Sempre que pensamos em dieta logo vem à cabeça uma alimentação restritiva, de baixa caloria e que tem como finalidade a perda de peso. Porém, a palavra dieta tem um conceito muito mais amplo. Vem do grego “diaita” que significa modo de vida, ou seja, é um estilo de vida que inclui não somente hábitos alimentares saudáveis, mas também como levamos a nossa vida como um todo. Portanto, se quer emagrecer, esqueça a dieta como restrição alimentar. Isto já está ultrapassado. A contagem de calorias não pode ter mais espaço entre nós.

A nossa alimentação, ou da maioria das pessoas, tem como base alimentos com alto índice glicêmico, processados, industrializados e que pouco colaboram para uma perda de peso sustentável. Há anos, a indústria farmacêutica vem tentando achar uma medicação que possa, por si só, reduzir o peso das pessoas. Porém, se não houver uma dieta, aqui no sentido literário, não haverá êxito a médio e longo prazo. Nosso organismo é uma complexa máquina, onde diversos hormônios interagem entre si. Portanto, particularmente acho difícil uma única droga atuar neste complexo campo endocrinológico.

Alimentos variados

A dieta como estilo de vida deve incorporar hábitos alimentares mais variados. Pão pela manhã, arroz com feijão e bife no almoço e uma “gororoba” qualquer no jantar, associados a guloseimas doces durante o dia, não possui nada de saudável. Pesquisa recente realizada pelo IBGE mostra que mais de 80% da população não se alimenta de forma adequada. Não come frutas, verduras e leguminosas no dia a dia.

Uma alimentação que não tenha tudo que nosso organismo necessita, incluindo vitaminas e minerais essenciais, certamente desenvolverá queixas que são bastante comuns em consultório:

  • cabelos que caem ou quebradiços,
  • unhas fracas,
  • intestino que funciona mal,
  • falta de ânimo para enfrentar o dia,
  • alergias inespecíficas,
  • acne do adulto,
  • digestão ruim que inclui azia, boca amarga e sessão de empanzinamento,

são alguns dos exemplos de um organismo sem equilíbrio.

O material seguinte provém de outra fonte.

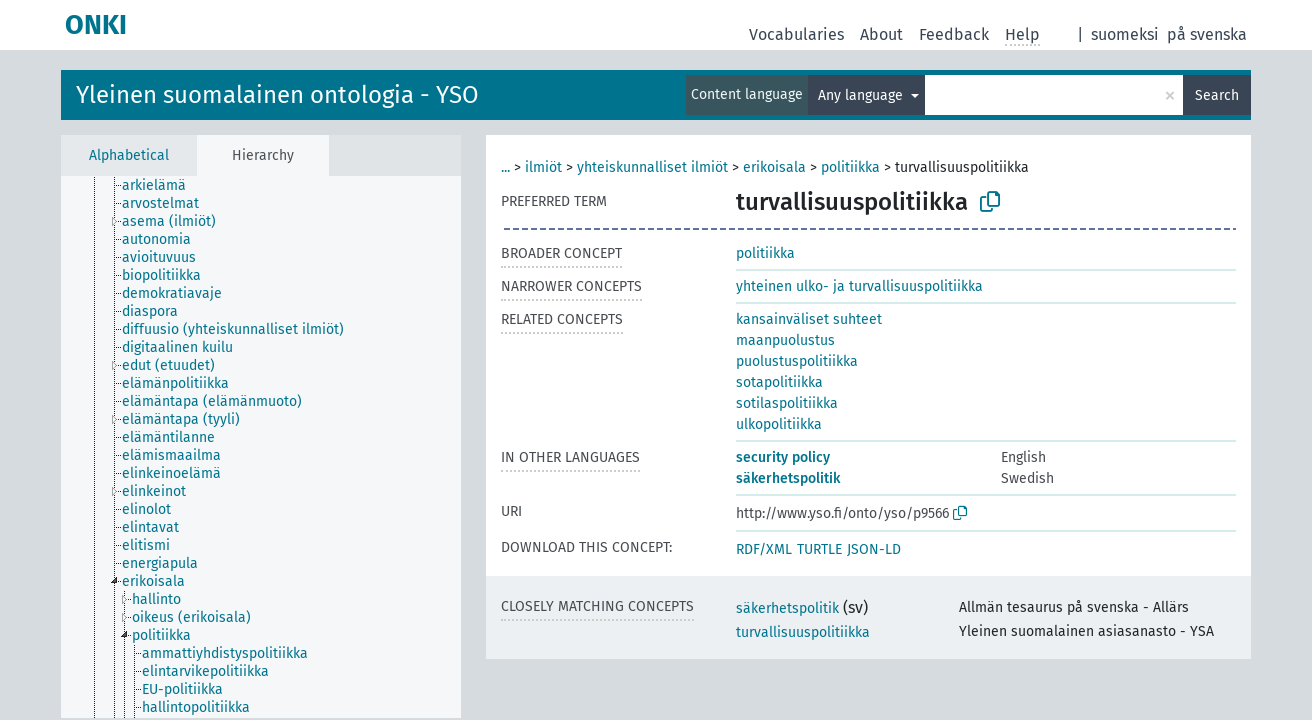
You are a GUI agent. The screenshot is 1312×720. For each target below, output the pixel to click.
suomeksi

Quando se fala em dieta, temos de pensar em uma alimentação adequada em um contexto mais amplo. Se dieta é um modo e um estilo de vida, devemos pensar em exercício físico, qualquer que seja ele. Temos também de pensar em como está a vida financeira, a vida profissional e o relacionamento familiar. Engloba corpo, mente e também espírito. Esse último esquecido por muitos. Independentemente de sua religião, já sabemos que quem tem fé tem um sistema imunológico mais forte e se restabelece mais facilmente de doenças.

Vida leve

Isto posto, tomando uma postura diferente com uma alimentação variada, que inclua o arroz, o feijão e a carne, porém não esquecendo do “prato colorido” com verduras, leguminosas e frutas no decorrer do dia, associado a exercícios físicos, acompanhamento médico periódico; levando a vida “mais leve”, sabendo como lidar com os fatores de estresse, procurando um tempo para relaxar e meditar, bem como procurando aliviar o espírito com a força da fé. Aí, sim, estaremos fazendo a verdadeira dieta para a vida.